Does the web server *need* to be able to compile the website? Building and serving a static site are separate concerns. I build my Hakyll sites locally (and just switched some of them to stack), and deploy just the _site directory to a static content server. I wrote my own tool to do this with Amazon S3, but you could probably rsync or scp the files to a public directory on your CentOS web server. That's what the Hakyll docs suggest: http://jaspervdj.be/hakyll/reference/Hakyll-Core-Configuration.html My site.hs: https://github.com/zeckalpha/kyle.marek-spartz.org/blob/master/site.hs#L247 The tool I wrote: http://www.celador.mn/widely/ A comparable service that hosts static content: https://divshot.com/ Nicola Gigante writes:
Hello,
Note, this is not a Hakyll question, after all.
I’m trying to host a hakyll website on a CentOS 7 server.

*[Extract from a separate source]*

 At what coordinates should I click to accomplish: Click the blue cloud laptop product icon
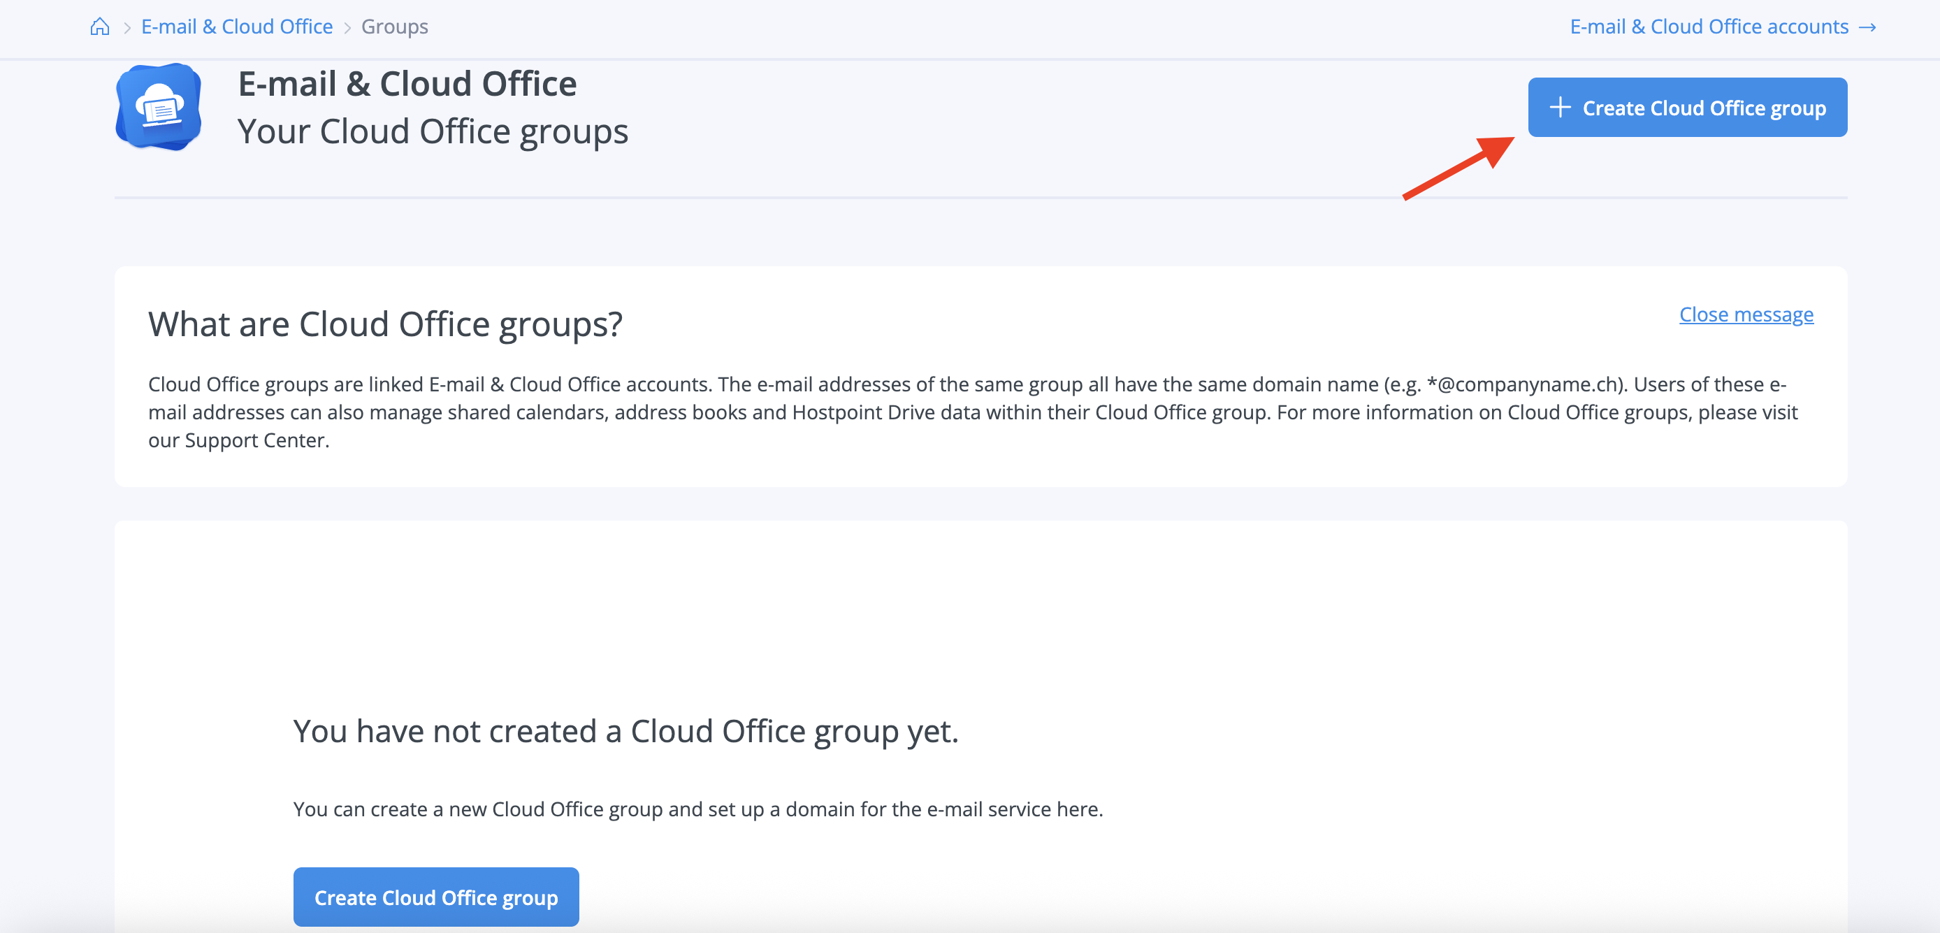(x=158, y=107)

I want to replicate the setup I had with the previous site, made with Jekyll: at each push on the git repository (hosted on the same server), the branch is recompiled and deployed to the web server.

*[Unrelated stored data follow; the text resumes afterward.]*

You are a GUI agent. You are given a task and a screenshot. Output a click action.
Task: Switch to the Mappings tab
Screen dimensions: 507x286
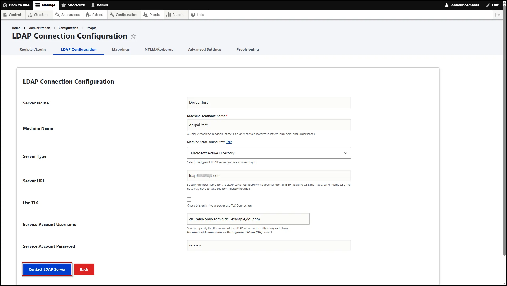pyautogui.click(x=120, y=49)
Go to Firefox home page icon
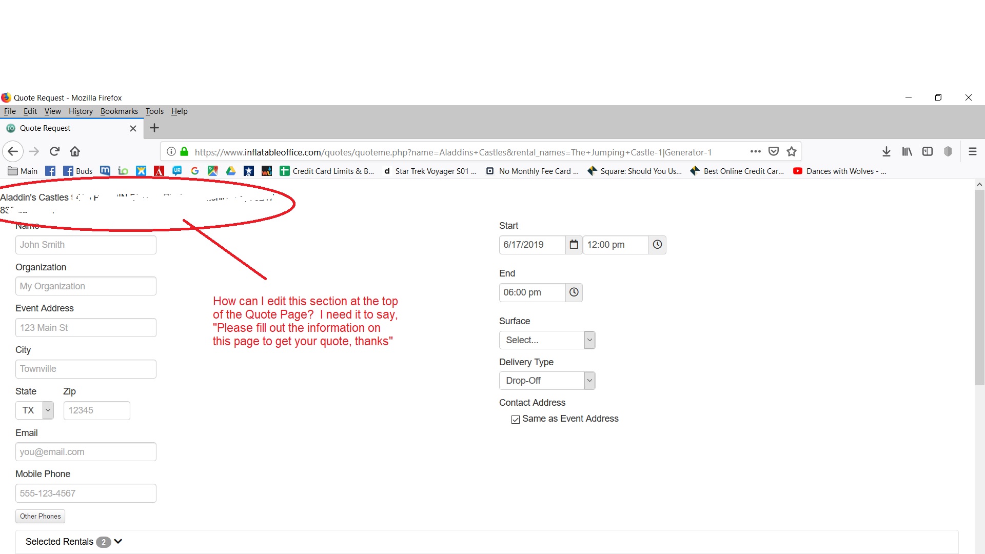The height and width of the screenshot is (554, 985). coord(75,151)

I already have the git hooks in place etc… The problem is how to manage the installation of ghc, hakyll, and their dependencies.
I really really wish to have a clean solution. I really like stack, but its “per-user” directories make me wonder. The site compilation has to be performed by the git user account, which does not have an home directory. Can I setup a stack installation of a set of packages and then point stack to use that and only that?
Also, how about the integration with docker? Is it really so painless as it is advertised? If I’ve understood correctly, I could install the docker image with stackage packages already installed, and tell stack to use that image with docker, having the site compilation sandboxed. Is it feasible?